Introduction
Discussion for this module occurs on the
php-xpath-users@lists.sourceforge.net maillist. The latest version of
the source is available at sourceforge at
http://www.sourceforge.net/projects/phpxpath. The module is maintained
by:
Known Bugs Outstanding:
-
Bug:
Use of the "string()" function will probably not work, leave the class to do
this itself and you should be ok.
-
RFE:
Support text, comment, processing instruction nodes.
-
RFE:
Character entities.
-
RFE: When reading in an xml file, don't read the whole file
into memory, but read a chunk at a time and send it to the XML parser.
Latest version
Php.XPath Version 3.5 - 13th August 2004
-
Upgrades to work with PHP5:
-
Remove assignment to $this: My thanks go to the many
people who have reported this and provided a fix long before I got round to
fixing it.
-
Don't use translateAmpersand: Andrej Arn kindly reported
that the translateAmpersand function is no longer required in PHP5, so has
provide a fix such that it is cicumvented if the phpversion() is V5
-
Improved XPath Expression parsing:
-
Correct XPath expression parsing: More precisely
follow the specification correcting a number of boundary expression cases.
-
Correct parsing of node names: Permit namespaces in
node names and the "." character.
-
Handle brackets correctly: Now properly supports
nested bracket expressions like "(() and ())" or "() and ()".
-
Cache static parsing results to speed performance: Because
of the evaluation structure required by the XPath specification, we were
parsing the same sub-expressions repeatedly. Caching part of this
parsing provides a 20% performance improvement to scan times.
-
Improved XPath Expression evaluation:
-
Support equality XPath operators on node sets: Previously
the equality operators like <, >, >=, <= would not work if one of
the arguments was a node set.
-
Treat operators involving node sets correctly: If
both arguments are node sets, then we should compare entries
using the string operator, not the integer operator. If one operand
is a node set we should match the other against every item in the node set
rather than converting the node set to the type of the other operand.
-
string(true()) should return "true" not "TRUE": Possible
breaking change!! Closer analysis of the XPath specification
says that we were doing it wrong initially :o( Same goes
for false/FALSE.
-
Improved debugging: Turning on debugging can now be done
at run time through an array of function names rather than at compile
time.
Previous versions
Php.XPath Version 3.4 - 29th May 2003
-
Case insensitive searching support:
Added x-lower() and an x-upper() XPath functions that permit case insensitive
search.
-
!= works for strings: previously only worked for booleans.
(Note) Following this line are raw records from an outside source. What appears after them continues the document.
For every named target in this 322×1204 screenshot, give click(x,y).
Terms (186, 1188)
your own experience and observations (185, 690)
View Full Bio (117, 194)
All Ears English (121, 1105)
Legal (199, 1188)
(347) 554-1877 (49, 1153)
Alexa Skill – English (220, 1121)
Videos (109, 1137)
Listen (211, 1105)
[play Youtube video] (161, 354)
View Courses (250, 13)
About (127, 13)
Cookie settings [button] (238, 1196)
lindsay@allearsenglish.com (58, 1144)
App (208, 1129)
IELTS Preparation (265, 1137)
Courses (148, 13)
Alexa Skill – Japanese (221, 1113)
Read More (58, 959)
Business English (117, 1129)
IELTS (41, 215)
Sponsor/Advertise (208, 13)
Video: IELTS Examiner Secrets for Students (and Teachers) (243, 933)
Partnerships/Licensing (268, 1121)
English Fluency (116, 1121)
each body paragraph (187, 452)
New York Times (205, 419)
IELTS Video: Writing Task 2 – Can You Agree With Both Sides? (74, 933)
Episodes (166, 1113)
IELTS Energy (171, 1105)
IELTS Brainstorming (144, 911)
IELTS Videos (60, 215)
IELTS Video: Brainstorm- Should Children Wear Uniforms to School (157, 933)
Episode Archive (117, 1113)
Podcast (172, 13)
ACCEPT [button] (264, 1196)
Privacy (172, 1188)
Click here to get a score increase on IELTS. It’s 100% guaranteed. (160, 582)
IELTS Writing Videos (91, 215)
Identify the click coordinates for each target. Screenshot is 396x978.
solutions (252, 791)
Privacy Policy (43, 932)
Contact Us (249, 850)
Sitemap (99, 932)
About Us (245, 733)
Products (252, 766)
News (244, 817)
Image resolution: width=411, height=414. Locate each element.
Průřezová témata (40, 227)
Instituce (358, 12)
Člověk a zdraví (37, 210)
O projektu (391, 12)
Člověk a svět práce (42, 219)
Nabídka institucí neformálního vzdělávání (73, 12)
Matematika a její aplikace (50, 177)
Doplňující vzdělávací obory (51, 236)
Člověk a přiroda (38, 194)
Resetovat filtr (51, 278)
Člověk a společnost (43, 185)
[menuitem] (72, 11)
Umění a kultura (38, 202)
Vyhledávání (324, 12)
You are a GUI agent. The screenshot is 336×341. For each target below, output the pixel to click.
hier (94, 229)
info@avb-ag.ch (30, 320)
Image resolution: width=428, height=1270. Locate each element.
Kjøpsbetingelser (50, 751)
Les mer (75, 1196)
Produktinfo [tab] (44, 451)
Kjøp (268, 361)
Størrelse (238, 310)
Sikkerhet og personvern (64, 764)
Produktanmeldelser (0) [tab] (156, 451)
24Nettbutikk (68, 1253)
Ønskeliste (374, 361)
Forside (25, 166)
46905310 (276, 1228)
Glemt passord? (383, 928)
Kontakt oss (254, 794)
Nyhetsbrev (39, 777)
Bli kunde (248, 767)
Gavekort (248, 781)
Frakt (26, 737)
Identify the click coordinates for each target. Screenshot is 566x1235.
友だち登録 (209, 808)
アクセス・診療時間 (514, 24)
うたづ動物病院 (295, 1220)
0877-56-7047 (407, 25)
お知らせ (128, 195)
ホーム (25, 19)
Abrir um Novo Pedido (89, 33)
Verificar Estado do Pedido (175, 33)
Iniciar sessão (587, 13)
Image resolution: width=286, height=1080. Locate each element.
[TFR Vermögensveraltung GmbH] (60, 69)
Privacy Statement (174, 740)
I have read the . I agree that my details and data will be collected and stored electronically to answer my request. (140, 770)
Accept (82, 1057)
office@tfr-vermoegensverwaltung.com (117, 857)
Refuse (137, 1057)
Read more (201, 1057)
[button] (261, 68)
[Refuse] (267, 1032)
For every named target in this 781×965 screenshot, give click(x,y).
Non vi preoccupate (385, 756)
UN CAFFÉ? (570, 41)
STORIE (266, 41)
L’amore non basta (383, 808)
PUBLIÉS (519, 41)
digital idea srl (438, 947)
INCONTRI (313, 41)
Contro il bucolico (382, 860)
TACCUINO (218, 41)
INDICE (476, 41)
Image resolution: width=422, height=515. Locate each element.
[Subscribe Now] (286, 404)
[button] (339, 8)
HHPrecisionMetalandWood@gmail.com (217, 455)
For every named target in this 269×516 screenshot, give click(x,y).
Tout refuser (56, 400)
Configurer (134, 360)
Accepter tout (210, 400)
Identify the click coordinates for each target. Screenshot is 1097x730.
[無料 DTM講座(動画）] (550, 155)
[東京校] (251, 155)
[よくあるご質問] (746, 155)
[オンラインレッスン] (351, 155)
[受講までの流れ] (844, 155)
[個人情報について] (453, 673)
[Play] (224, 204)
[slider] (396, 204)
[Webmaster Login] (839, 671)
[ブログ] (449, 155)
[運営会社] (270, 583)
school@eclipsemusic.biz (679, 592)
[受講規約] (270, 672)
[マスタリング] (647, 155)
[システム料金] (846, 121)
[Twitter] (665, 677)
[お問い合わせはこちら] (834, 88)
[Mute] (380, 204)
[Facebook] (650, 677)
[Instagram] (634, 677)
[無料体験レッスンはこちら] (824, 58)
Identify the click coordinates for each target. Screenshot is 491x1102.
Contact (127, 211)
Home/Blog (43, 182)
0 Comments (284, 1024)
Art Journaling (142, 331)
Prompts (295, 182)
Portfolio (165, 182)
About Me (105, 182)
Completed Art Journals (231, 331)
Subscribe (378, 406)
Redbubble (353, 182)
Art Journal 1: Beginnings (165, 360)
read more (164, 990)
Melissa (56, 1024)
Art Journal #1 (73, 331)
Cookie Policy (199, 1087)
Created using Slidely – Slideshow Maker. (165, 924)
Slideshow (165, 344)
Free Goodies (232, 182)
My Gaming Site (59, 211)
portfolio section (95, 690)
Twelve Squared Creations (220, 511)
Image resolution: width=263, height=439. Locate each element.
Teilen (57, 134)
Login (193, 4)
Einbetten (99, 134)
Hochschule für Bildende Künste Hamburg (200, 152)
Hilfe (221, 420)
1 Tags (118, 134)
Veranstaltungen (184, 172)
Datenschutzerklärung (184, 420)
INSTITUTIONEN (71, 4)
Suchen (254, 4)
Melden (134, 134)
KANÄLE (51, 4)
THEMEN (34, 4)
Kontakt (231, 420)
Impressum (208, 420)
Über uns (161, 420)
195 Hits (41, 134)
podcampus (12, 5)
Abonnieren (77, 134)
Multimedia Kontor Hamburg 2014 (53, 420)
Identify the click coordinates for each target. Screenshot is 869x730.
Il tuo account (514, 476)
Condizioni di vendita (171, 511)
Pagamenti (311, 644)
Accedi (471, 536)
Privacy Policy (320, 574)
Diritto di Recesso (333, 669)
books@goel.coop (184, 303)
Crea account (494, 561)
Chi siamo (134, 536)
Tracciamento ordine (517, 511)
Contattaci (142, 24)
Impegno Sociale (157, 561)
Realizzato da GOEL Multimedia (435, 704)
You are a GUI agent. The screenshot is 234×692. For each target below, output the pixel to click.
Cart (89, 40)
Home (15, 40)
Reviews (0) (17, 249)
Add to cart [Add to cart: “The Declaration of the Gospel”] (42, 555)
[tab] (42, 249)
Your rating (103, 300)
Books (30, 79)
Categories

Thanks to Ricardo Garcia rickg22@users.sourceforge.net
for the bug report and fix.
-
Auto detect dirty indexes:
Dom modifications with autoIndex=FALSE will flag the index as dirty, and
reindexnodeindex will be called "late" just before it's needed.
-
handleFunction_string() decodes htmlentities:
XPath searching is therefore done without html entities.
-
Literals removed before replacing - with _:
Previously if you had a "-" in a literal string, it would get replace
miscellaneously by "_".
-
Support for generate-id: Permits easy authoring of
href="#"/id= table of contents. Thanks to Ricardo Garcia
rickg22@users.sourceforge.net
for the RFE and preliminary implementation.
-
Removed call by references: required to parse without error in
PHP 4.3. Patch supplied by Torben Wölm wolm@users.sourceforge.net
Php.XPath Version 3.3 - 7th October 2002
-
sum() bug:
The argument to the sum() function was not being converted to a node set
properly so that the entries could be sum()ed.
-
Better support for empty documents:
if you created a blank document and tried to append nodes to the null docment
then this would create an error.
-
Error checks in insertChild():
to prevent against mutliple root nodes.
-
match() now supports an XPath Query as base node:
Previously you had to explicity mention the path that you wanted to search
from, but now you can provide an XPath-Query that resolves to the node you want
to search from.
-
Support for : in node names:
previously a node name of <A:B> couldn't be matched against.
-
Export without XML header:
exportAsXml('','') will export with no XML header which is useful if your
output is to form part of a target XML doc.
-
name() works for attributes:
didn't previously
-
Nested predictes now work:
getAxis() has been upgraded so that it will support [][] and [[]] nested
predicates.
-
node() works for attributes:
you can now do @node() which will produce the same as @*
-
Return value from insertChild() corrected: The array contained
the correct number of entries, but the path was completely wrong.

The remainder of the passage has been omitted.